Good companion homes are nearly impossible to find, and should be reserved for those horses who need to be retired due to age, lameness, or a chronic condition that makes work impossible.
But those “free to a good home” ads so often tell you that the horse “hasn’t been ridden for a while,” or “needs to be re-started,” or “will make a wonderful partner for the right, experienced rider.”
What the owner is usually trying to say is that he/she is scared to death to get on this horse’s back, and wants someone else to try it. Better yet, find a loving owner who will ask nothing more of the horse except to decorate a paddock. Be pasture art. A lawn mower.
But how many people can afford an unusable horse?
So often, this situation just sneaks up on people. They buy a horse that’s a little too much for them. They don’t have the experience to train the horse or keep it working at the level it’s accustomed to. Maybe they confine it too much or overfeed high-calorie grain. Maybe their saddle doesn’t fit, hurts the horse’s back, and they make it worse by bouncing around on top of that painful saddle.
The list is long and varied, but the outcome is often the same. The horse picks up bad habits, has no way to burn off excess energy, or reacts negatively to the pain. The rider has a few bad experiences, maybe a scary fall, and the horse finds himself left to his own devices for longer and longer periods of time.
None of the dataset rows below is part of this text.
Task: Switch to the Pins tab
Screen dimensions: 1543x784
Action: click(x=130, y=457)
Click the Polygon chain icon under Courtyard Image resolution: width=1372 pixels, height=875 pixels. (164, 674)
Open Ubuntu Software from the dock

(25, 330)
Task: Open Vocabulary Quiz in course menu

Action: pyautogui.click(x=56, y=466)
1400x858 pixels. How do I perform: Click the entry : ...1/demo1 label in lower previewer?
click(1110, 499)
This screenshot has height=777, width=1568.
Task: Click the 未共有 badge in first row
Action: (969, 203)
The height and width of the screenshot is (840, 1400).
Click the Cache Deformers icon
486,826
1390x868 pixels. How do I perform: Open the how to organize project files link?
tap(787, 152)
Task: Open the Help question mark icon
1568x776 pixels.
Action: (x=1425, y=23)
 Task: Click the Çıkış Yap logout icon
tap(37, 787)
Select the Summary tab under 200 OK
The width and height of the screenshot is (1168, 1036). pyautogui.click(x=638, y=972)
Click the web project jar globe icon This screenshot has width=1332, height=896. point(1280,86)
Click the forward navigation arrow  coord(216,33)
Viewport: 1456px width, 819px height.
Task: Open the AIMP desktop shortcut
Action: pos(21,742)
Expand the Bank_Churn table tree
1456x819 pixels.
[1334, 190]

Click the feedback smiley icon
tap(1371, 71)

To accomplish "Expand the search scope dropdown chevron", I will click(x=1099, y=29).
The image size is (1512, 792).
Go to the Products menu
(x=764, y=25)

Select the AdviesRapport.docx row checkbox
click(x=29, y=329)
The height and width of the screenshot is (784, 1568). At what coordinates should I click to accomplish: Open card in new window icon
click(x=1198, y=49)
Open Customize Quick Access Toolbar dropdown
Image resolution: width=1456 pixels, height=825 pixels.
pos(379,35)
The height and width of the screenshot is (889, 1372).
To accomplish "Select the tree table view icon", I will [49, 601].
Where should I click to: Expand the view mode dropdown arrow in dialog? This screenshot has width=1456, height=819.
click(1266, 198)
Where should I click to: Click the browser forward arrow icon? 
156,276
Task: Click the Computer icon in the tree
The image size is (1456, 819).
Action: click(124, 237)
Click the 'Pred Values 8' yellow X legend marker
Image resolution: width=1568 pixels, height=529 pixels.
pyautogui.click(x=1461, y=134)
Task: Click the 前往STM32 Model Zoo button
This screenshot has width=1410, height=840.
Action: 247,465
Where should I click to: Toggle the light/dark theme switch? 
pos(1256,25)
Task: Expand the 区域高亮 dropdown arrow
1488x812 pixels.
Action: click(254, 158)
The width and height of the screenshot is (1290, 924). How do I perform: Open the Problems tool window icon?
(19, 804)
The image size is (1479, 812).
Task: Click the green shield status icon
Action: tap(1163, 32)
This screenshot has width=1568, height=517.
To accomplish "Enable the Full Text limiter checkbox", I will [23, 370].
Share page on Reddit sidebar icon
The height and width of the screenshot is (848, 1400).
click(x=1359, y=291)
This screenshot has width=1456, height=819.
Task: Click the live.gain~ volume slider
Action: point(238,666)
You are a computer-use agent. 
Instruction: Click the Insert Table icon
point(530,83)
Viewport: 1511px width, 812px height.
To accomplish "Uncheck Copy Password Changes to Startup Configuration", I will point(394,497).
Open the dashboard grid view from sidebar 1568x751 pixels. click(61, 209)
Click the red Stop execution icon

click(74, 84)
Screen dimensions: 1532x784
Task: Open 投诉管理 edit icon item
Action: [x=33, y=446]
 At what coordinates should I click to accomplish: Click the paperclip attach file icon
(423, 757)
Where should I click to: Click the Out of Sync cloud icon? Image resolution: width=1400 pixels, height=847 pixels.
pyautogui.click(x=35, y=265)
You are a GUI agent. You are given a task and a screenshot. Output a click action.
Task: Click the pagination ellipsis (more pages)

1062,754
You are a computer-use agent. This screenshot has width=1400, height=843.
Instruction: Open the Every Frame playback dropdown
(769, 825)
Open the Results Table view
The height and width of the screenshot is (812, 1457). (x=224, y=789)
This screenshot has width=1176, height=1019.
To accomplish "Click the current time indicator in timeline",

Eventually, he’ll decide that being a lawn ornament is not a bad deal, and resents any kind of attempt at riding.
And then he ends up in a want-ad.
The problem is that he has to compete with so many rideable horses. Why take a chance on a horse with a broken body or a broken mind?
So, maybe, before it gets to that point, the owner needs to invest some money in a trainer. Or a coach. Or both. Don’t let a perfectly good horse become a problem no one will want to deal with. And forget about that “great companion-only” home. They’re as elusive as unicorns.